ISTANBUL taz | Die Nachricht kam per Twitter. Am Dienstagabend teilte der türkische Präsident Abdullah Gül über den Kurznachrichtendienst mit, er habe das Internet-Gesetz unterzeichnet. Das Anfang Februar vom Parlament gebilligte Gesetz weitet die staatliche Online-Kontrolle massiv aus. Es erlaubt der türkischen Telekommunikationsaufsicht (TIB), Websites oder einzelne Inhalte ohne richterlichen Beschluss zu sperren. Zudem werden Internet-Dienstanbieter verpflichtet, sämtliche Nutzerdaten aufzuzeichnen und zwei Jahre lang zu speichern.
Die drei Oppositionsparteien, Menschenrechts- und Medienorganisationen haben das Gesetz als Zensur verurteilt, die Europäische Union, die OSZE und Washington übten ebenfalls Kritik. Der Kreis derer, die von Gül ein Veto forderten, wurde immer grösser. Er habe in zwei Punkten ebenfalls Einwände gehabt und auf deren Änderung gedrängt, erklärte Gül. Am heutigen Mittwoch soll im Parlament ein Nachbesserungsvorschlag debattiert werden.
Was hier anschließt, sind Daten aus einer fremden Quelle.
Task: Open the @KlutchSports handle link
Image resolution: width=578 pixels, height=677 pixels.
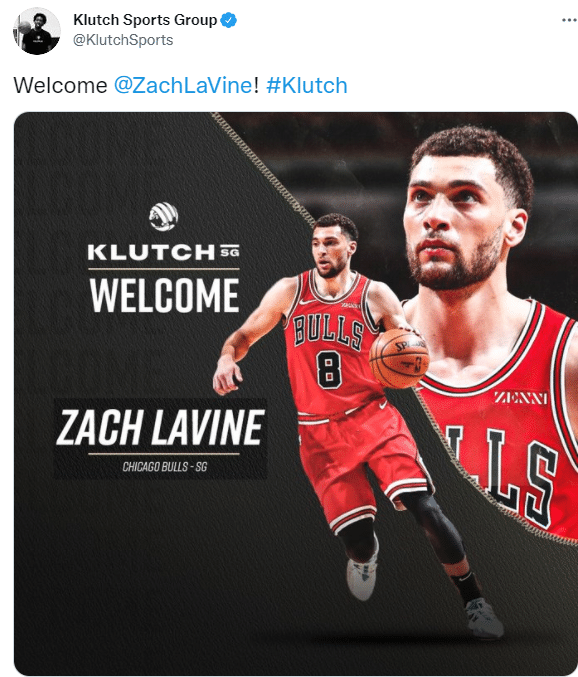Action: tap(123, 40)
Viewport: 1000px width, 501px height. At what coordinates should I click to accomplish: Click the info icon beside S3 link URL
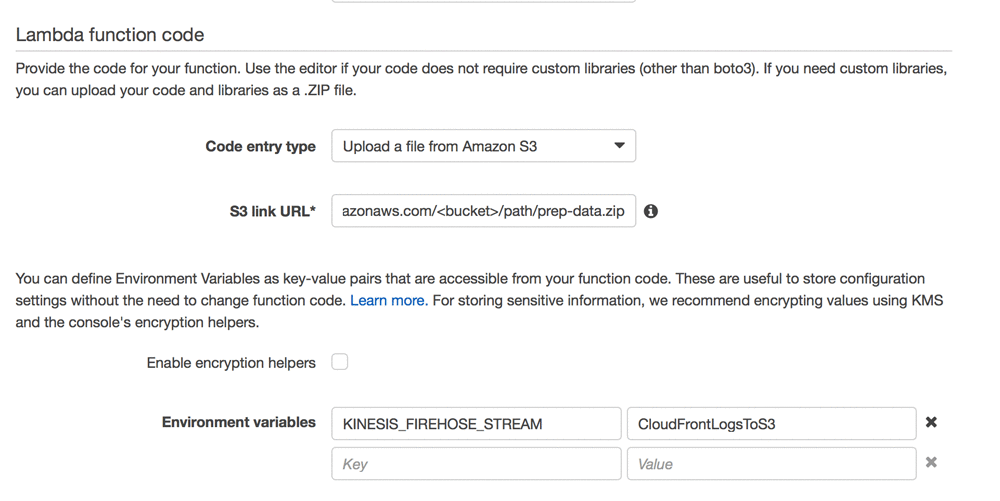tap(651, 211)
Der Protest liess nicht lange auf sich warten. Auf Twitter starteten Aktivisten unter #UnFollowAbdullahGul eine Kampagne, dem Präsidenten die Gefolgschaft zu kündigen. Mancher machte das mit einer Brise Humor. „George Clooney soll Präsident werden!“ twitterte ein Aktivist. Viele versahen ihre Botschaft mit dem Hinweis „Stopp die Zensur“. Bis Mittmittag hatten sich etwa 70000 User der Kampagne angeschlossen. Gül wird das verschmerzen können. Mit 4,3 Millionen Followern belegt er unter den türkischen Politikern immer noch den Spitzenplatz, und ein Superzwitscherer ist er mit bisher 1.335 Einträgen auch nicht gerade.
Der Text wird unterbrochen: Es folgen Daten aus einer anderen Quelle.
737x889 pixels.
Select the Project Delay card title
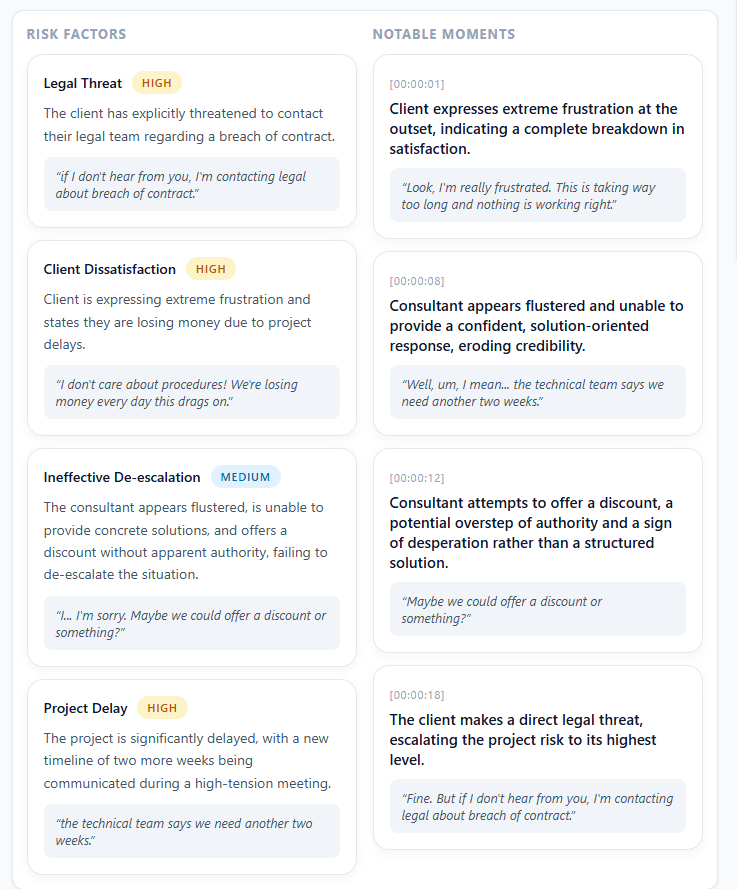tap(83, 707)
Die Skepsis der Kritiker über Güls angekündigte Nachbesserung scheint berechtigt. Eine der Änderungen sieht vor, dass die Behörden für die Sperrung von Web-Inhalten nun doch innerhalb von 24 Stunden eine richterliche Anordnung einholen müssen. Die oppositionelle Republikanische Volkspartei (CHP) sprach von einer rein kosmetischen Korrektur. Die TIB könne Online-Sperrungen weiterhin ohne Gerichtsbeschluss vornehmen, sagte der stellvertretende CHP-Fraktionschef Faruk Logoglu. Erst danach müsse sie die richterliche Anordnung einholen.
Erdogan hat das Gesetz mit dem Schutz der Jugend und der Privatsphäre begründet sowie mit dem Kampf gegen den „Parallelstaat“, wie er seine ehemaligen Verbündeten von der Bewegung um den Prediger Fethullah Gülen heute nennt. Der Regierungschef macht die Gülen-Bewegung für die Korruptionsermittlungen verantwortlich, die ihn und seine Partei in ein schiefes Licht gerückt haben. Kritiker sind davon überzeugt, dass er mit dem neuen Gesetz vor allem verhindern will, dass im Internet weitere Details über die angeblich schmutzigen Geschäfte an die Öffentlichkeit dringen.